L’approccio del medico generalista sarà globale di tipo psico sociale e si acquisiranno i fondamentali metodi di comunicazione umana e l’orientamento alla famiglia ed alla comunità. La disciplina dovrà alla fine garantire una visione integrata ed olistica dei problemi, centrata sulla persona e sul processo di cura, non sulla malattia come nella medicina ospedaliera e specialistica. Si tratta di una professione quindi che prevede funzioni, abilità e compiti definiti da conoscenze e capacità specifiche peculiari. Approccio sulla persona, orientato all’individuo, alla famiglia ed alla comunità, con relazione individuale, longitudinale nel tempo ed uso di processi decisionali caratteristici in rapporto alle modalità di presentazione dei problemi.
La dimensione complessiva e’ fisica, psichica, sociale ed assistenziale. Nella sua attività professionale il medico di famiglia non usa quindi solo competenze scientifiche ma adopera anche la sua esperienza condizionato nelle sue decisioni dal contesto sociale, giuridico ed istituzionale. La integrazione di tutto ciò in un sistema organizzativo flessibile contribuisce a creare la specificità professionale del medico generalista. Una persona che entra nello studio di un medico di medicina generale diviene di fatto un paziente per tutto il tempo che vi permane ma quando ne esce in realtà non lo è più. Il soggetto che accede liberamente nello studio lo fa perché ritiene di avere un problema o un disagio di qualsivoglia natura, accetta di farsi valutare dal suo medico di fiducia per avere le soluzioni adeguate.
Il medico naturalmente ha il dovere di valutare e la possibilità di intervenire. Una persona che non si reca al suo studio non può dal medico essere considerato un paziente. Se ne deduce che per la modalità di lavoro, attuale è la organizzazione di lavoro in attesa del paziente (medicina di attesa), agire a scopo preventivo e/o promuovere la salute come previsto da norme e contratti non è facile, a volte impossibile, tanto che è comune opinione che si deve cambiare la organizzazione del lavoro e la cultura comune di cittadini e medici.
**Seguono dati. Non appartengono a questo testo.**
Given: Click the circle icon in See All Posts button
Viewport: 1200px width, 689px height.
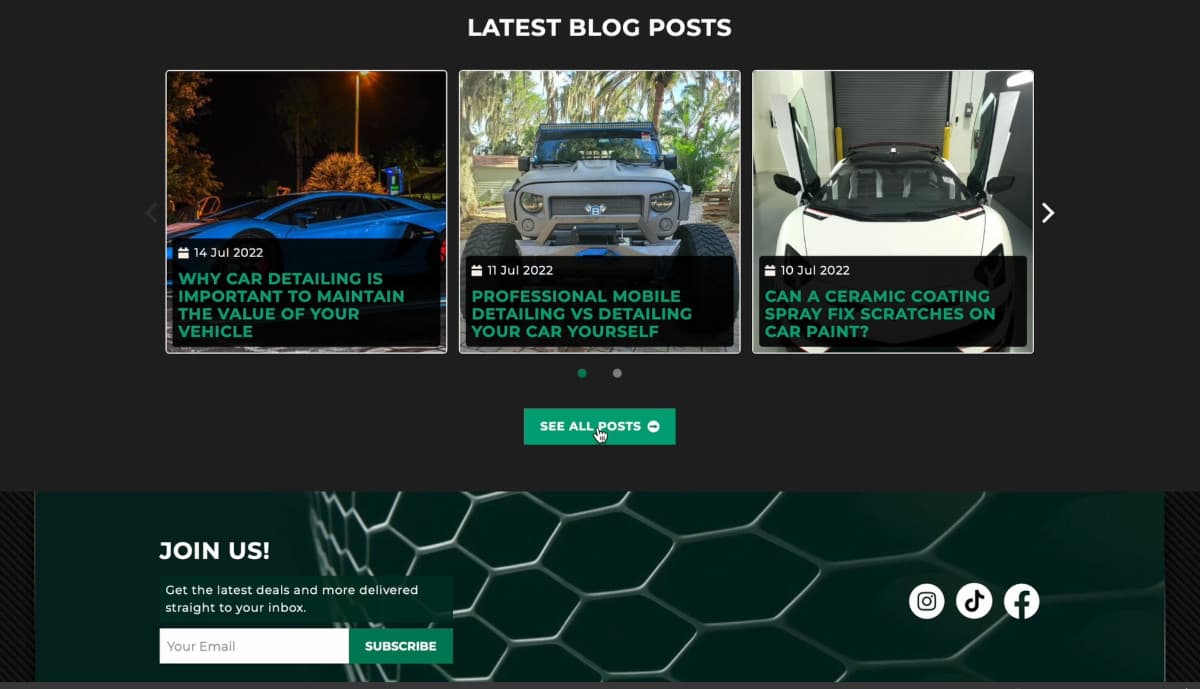Looking at the screenshot, I should 653,426.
Il medico di medicina generale generalmente conosce la persona che volontariamente l’ha scelto ed accede al suo studio. Ne conosce la storia, in genere non contenibile in una classica cartella clinica. La storia della persona che accede allo studio riaffiora alla mente del suo curante pronta ad aggiungere un nuovo episodio o nuovi elementi, dipanandosi fra biologia e biografia. L’incontro apre una relazione comunicativa fra i due, con sintonia variabile nei modi e nel metodo, con esercizio continuo di flessibilità mentale, oscillando fra banalità e malattie gravi, fra incertezza e rischi non palesi al momento.
La persona che si reca spontaneamente dal suo medico non può né deve essere trattata superficialmente perché tale atteggiamento potrebbe causare effetti disastrosi nel tempo. Una condizione apparentemente banale può essere causa di ansia grave in una persona con complessi cambiamenti della vita psichica e sociale di quel soggetto. Un medico di famiglia dovrà essere in grado di prendersi cura efficacemente della persona che gli si rivolge facendosi sempre capire e dimostrando di avere compreso attraverso l’ascolto empatico e la reinterpretazione dei problemi posti alla sua attenzione. Si negozieranno le decisioni da prendere, ricordando che la anamnesi rappresenta un elemento prezioso e fondamentale per il notevole contributo alla diagnosi. La storia narrata dalla persona malata è l’unico modo per capire il rapporto fra la persona e la sua malattia, il prodotto delle sue personali reazioni alla infermità.